Student Remembered by Editors and Staff
April 18, 2009
About 100 people attended a graveside service April 2 at Oakmont Memorial Park in Lafayette for Jerry Backman Jr., a DVC student and a former editor in chief of the Inquirer.
The crowd included family members, friends who dated back to grade school, former students and faculty from Ygnacio Valley High School and DVC, friends from DVC’s 2007 London program and members of the Inquirer staff.
Backman died March 27 after his car went over a cliff on Grizzly Peak Boulevard at its intersection with Grizzly Terrace Road in the Oakland hills.
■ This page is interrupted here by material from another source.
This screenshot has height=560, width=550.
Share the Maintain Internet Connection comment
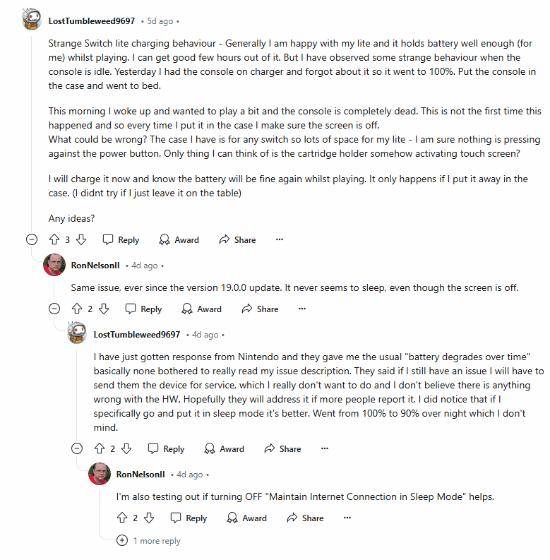click(305, 518)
He was 22.
Despite repeated calls to the California Highway Patrol, the Inquirer could not confirm news accounts in which the CHP said witnesses told investigators they saw his car speeding down Grizzly Terrace Road and that he appeared to deliberately drive off the cliff.
Backman’s sister, Jackie Backman, said Monday she had looked through her brother’s computer files and found he had completed his homework for a Chinese class the night before his death. She said she also recovered his wallet from the wrecked car and discovered he had withdrawn $30 from an ATM machine about a half hour before his death, the money and receipt still in his wallet.
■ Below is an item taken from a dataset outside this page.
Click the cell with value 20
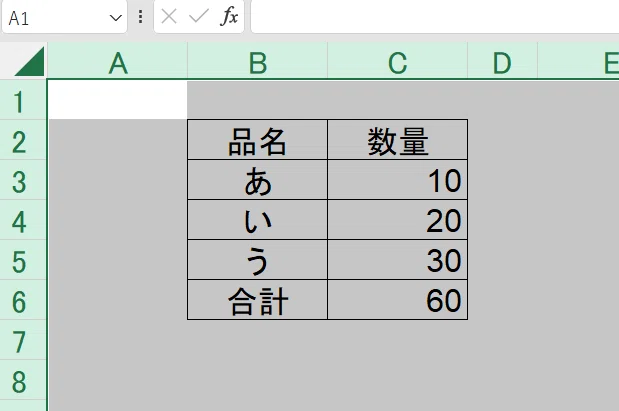This screenshot has height=411, width=619. tap(398, 220)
“It doesn’t make sense that he would take out $30, if he was going to do that,” Jackie Backman said, avoiding the word “suicide.”
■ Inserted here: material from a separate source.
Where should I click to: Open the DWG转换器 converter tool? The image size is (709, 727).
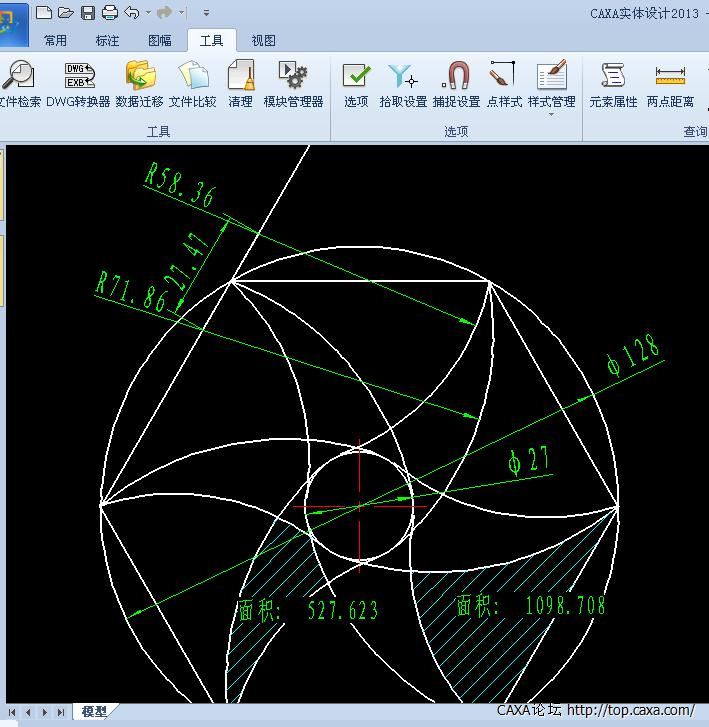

At the time of his death, Backman was attending DVC and concurrently enrolled at UC Berkeley. He lived at home with his mother in Bay Point.
Backman first enrolled at DVC in the summer of 2003 and then returned to take classes in the fall of 2005 through the current semester.
He was the editor in chief of The Inquirer during the spring 2008 semester, where he wrote under a name from his grandfather’s side as “Jeremy Fredrickson.”
At the Inquirer, he covered stories ranging from anti-gun protests to an article criticizing the college district’s plan to control the flow of information given to the media.
He also wrote articles about DVC’s study abroad programs and his own experiences with the London program during the fall 2007 semester.
“London is a multi-cultural paradise packed with more sights and attractions than you could experience in an entire lifetime,” Backman wrote in a feature article titled “Top destinations for spring break.”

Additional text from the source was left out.